> [WHAT IS BEING ASKED]: Reproduce the lines below word for word.

— begin DATASET RECORDS —

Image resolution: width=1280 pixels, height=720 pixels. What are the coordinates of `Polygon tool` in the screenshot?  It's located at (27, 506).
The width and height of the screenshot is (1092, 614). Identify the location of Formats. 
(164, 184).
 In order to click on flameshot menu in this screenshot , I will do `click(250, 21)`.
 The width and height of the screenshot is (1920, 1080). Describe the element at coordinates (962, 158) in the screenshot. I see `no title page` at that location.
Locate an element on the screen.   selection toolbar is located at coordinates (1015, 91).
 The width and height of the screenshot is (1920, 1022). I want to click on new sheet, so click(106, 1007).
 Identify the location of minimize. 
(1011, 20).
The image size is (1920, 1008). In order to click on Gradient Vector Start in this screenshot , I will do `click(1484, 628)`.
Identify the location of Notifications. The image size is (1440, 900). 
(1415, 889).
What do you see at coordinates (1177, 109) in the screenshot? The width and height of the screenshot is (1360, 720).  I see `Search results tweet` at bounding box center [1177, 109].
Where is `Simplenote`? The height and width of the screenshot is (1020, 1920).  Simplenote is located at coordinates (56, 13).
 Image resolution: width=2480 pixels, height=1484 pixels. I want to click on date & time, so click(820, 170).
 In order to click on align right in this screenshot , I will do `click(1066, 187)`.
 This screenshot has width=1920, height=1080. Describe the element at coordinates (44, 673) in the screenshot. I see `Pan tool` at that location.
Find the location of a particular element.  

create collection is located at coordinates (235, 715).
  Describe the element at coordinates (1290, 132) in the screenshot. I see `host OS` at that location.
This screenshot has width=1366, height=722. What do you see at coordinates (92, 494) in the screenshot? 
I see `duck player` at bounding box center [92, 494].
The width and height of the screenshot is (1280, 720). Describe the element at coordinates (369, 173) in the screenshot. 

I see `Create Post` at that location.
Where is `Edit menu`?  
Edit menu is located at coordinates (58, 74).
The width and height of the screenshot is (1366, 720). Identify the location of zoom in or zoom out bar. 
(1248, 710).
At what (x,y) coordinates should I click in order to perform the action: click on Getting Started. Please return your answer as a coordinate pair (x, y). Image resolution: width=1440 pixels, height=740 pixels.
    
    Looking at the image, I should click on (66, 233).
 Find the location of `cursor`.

— end DATASET RECORDS —

> [FINISHED EXERCISE]:
Image resolution: width=1280 pixels, height=720 pixels. What are the coordinates of `Polygon tool` in the screenshot?  It's located at (27, 506).
The width and height of the screenshot is (1092, 614). Identify the location of Formats. 
(164, 184).
 In order to click on flameshot menu in this screenshot , I will do `click(250, 21)`.
 The width and height of the screenshot is (1920, 1080). Describe the element at coordinates (962, 158) in the screenshot. I see `no title page` at that location.
Locate an element on the screen.   selection toolbar is located at coordinates (1015, 91).
 The width and height of the screenshot is (1920, 1022). I want to click on new sheet, so click(106, 1007).
 Identify the location of minimize. 
(1011, 20).
The image size is (1920, 1008). In order to click on Gradient Vector Start in this screenshot , I will do `click(1484, 628)`.
Identify the location of Notifications. The image size is (1440, 900). 
(1415, 889).
What do you see at coordinates (1177, 109) in the screenshot? The width and height of the screenshot is (1360, 720).  I see `Search results tweet` at bounding box center [1177, 109].
Where is `Simplenote`? The height and width of the screenshot is (1020, 1920).  Simplenote is located at coordinates (56, 13).
 Image resolution: width=2480 pixels, height=1484 pixels. I want to click on date & time, so click(820, 170).
 In order to click on align right in this screenshot , I will do `click(1066, 187)`.
 This screenshot has width=1920, height=1080. Describe the element at coordinates (44, 673) in the screenshot. I see `Pan tool` at that location.
Find the location of a particular element.  

create collection is located at coordinates (235, 715).
  Describe the element at coordinates (1290, 132) in the screenshot. I see `host OS` at that location.
This screenshot has width=1366, height=722. What do you see at coordinates (92, 494) in the screenshot? 
I see `duck player` at bounding box center [92, 494].
The width and height of the screenshot is (1280, 720). Describe the element at coordinates (369, 173) in the screenshot. 

I see `Create Post` at that location.
Where is `Edit menu`?  
Edit menu is located at coordinates (58, 74).
The width and height of the screenshot is (1366, 720). Identify the location of zoom in or zoom out bar. 
(1248, 710).
At what (x,y) coordinates should I click in order to perform the action: click on Getting Started. Please return your answer as a coordinate pair (x, y). Image resolution: width=1440 pixels, height=740 pixels.
    
    Looking at the image, I should click on (66, 233).
 Find the location of `cursor`.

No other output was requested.